### Work instruction
Among the entries below, find the lines that hold the word "обработки" and report them.

Screenshot grounding data:
((
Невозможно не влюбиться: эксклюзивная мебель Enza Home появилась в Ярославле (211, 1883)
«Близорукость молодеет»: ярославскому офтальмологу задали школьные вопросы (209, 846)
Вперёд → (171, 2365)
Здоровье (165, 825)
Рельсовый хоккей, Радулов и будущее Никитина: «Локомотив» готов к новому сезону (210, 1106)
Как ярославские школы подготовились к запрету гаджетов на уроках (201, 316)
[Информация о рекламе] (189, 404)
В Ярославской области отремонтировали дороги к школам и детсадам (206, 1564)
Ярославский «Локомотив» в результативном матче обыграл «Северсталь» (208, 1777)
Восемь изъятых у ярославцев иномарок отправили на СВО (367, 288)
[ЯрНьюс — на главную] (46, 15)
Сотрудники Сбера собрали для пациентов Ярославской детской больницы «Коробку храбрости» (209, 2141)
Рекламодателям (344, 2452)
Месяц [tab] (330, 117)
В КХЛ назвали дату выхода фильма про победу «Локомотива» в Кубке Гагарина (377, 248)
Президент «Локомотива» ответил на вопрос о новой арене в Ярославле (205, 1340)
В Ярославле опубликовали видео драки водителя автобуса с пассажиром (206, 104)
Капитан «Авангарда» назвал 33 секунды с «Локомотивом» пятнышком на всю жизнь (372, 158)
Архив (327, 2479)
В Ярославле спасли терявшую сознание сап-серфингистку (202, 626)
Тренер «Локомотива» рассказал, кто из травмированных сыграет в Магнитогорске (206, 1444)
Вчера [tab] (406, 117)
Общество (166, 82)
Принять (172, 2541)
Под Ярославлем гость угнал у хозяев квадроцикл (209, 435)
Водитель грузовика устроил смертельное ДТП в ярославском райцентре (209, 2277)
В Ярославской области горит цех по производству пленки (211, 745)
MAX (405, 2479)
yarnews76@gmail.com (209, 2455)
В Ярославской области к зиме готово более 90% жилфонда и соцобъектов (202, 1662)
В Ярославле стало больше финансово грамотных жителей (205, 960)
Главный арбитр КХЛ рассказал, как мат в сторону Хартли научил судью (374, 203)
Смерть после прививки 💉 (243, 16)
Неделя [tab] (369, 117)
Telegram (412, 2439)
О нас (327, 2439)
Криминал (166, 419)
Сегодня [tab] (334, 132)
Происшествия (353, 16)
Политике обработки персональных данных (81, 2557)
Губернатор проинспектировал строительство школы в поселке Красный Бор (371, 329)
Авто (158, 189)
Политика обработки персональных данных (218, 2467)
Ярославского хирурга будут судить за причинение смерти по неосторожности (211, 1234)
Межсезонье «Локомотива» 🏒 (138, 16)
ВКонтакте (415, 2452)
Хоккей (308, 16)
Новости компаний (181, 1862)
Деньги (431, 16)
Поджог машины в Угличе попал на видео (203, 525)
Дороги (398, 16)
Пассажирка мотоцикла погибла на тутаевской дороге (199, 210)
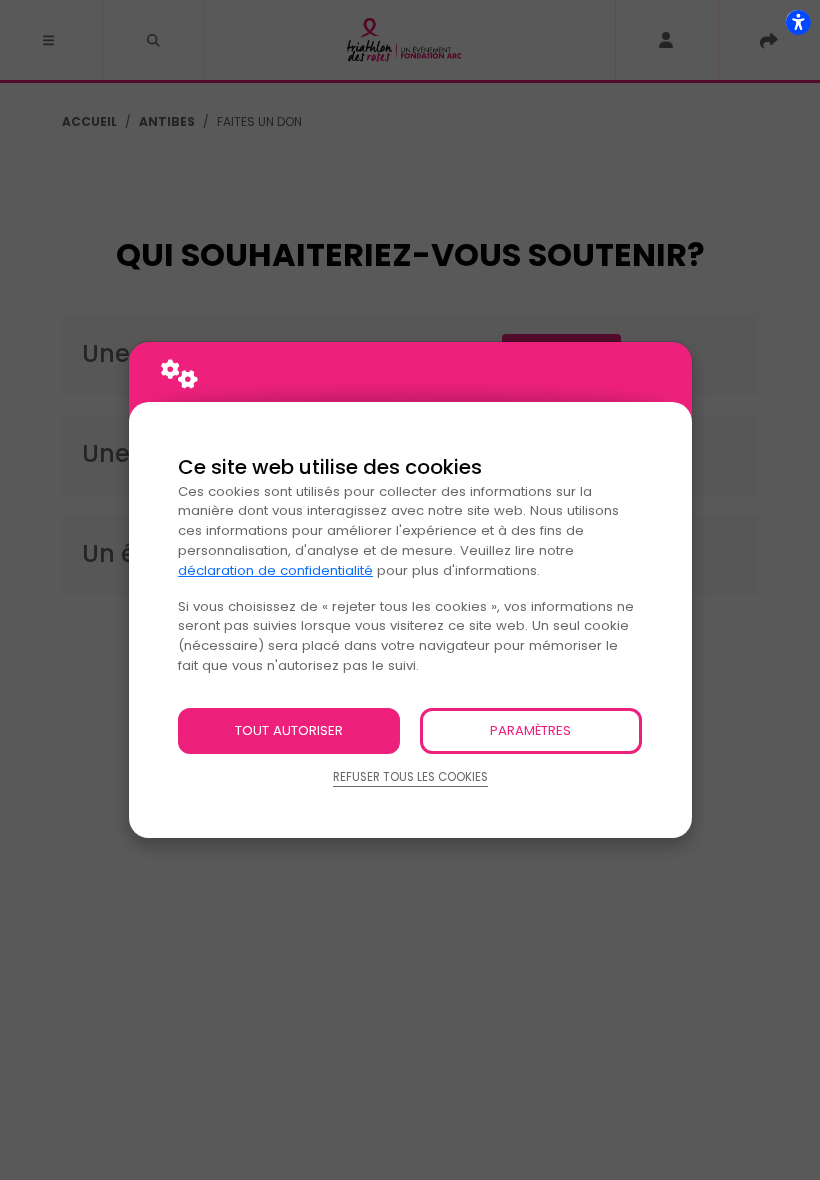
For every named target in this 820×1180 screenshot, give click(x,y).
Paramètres (530, 730)
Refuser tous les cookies (410, 777)
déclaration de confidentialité (275, 570)
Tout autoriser (289, 730)
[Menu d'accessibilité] (798, 22)
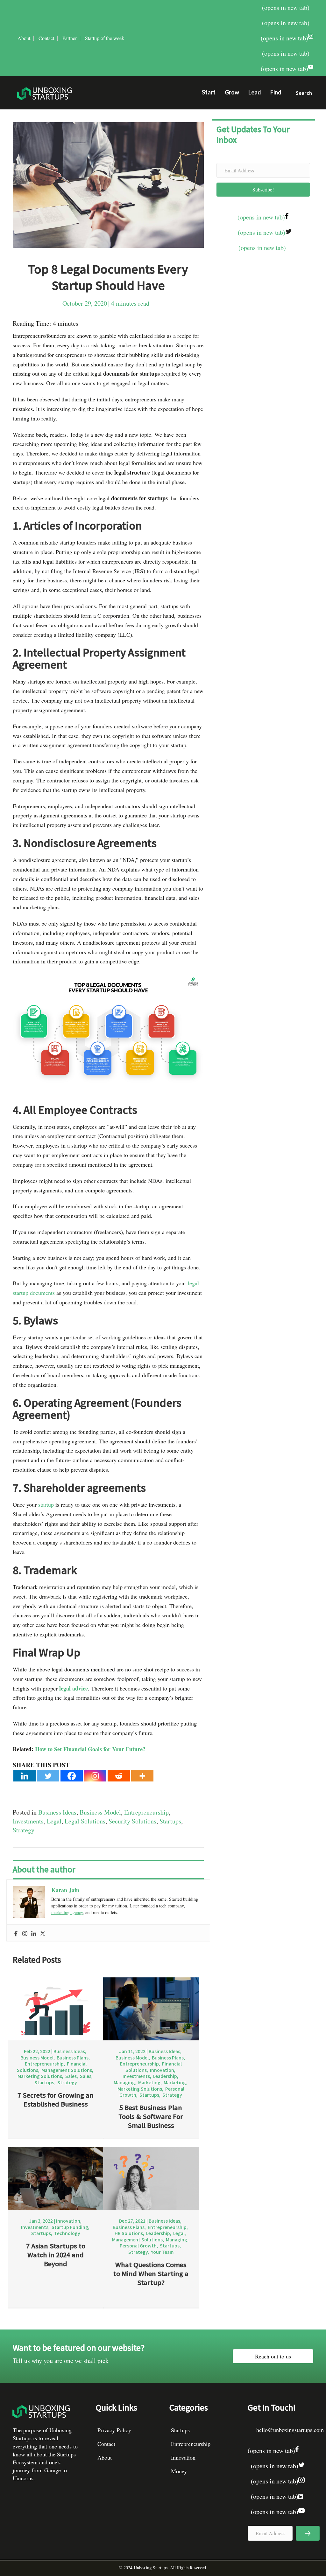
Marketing (149, 2082)
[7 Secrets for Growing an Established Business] (55, 2008)
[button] (301, 94)
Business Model (100, 1812)
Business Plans (73, 2057)
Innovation (162, 2070)
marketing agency (67, 1912)
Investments (28, 1821)
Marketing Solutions (40, 2076)
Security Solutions (132, 1821)
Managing (124, 2082)
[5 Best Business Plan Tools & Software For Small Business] (151, 2008)
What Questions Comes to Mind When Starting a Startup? (150, 2273)
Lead (254, 92)
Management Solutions (66, 2070)
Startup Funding (70, 2227)
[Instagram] (95, 1775)
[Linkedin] (24, 1775)
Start (209, 92)
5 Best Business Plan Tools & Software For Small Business (150, 2116)
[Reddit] (119, 1775)
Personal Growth (138, 2245)
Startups (170, 1821)
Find (275, 92)
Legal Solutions (85, 1821)
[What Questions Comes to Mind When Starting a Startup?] (151, 2177)
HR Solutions (129, 2233)
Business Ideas (57, 1812)
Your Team (162, 2252)
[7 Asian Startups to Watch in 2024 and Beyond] (55, 2177)
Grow (232, 92)
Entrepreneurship (146, 1812)
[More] (142, 1775)
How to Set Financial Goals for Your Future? (90, 1749)
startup (46, 1504)
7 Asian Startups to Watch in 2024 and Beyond (55, 2254)
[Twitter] (48, 1775)
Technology (67, 2233)
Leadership (165, 2076)
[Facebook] (71, 1775)
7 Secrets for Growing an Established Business (56, 2099)
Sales (71, 2076)
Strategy (23, 1830)
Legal (54, 1821)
))
### Worked solution
Политике обработки персональных данных (81, 2557)
Политика обработки персональных данных (218, 2467)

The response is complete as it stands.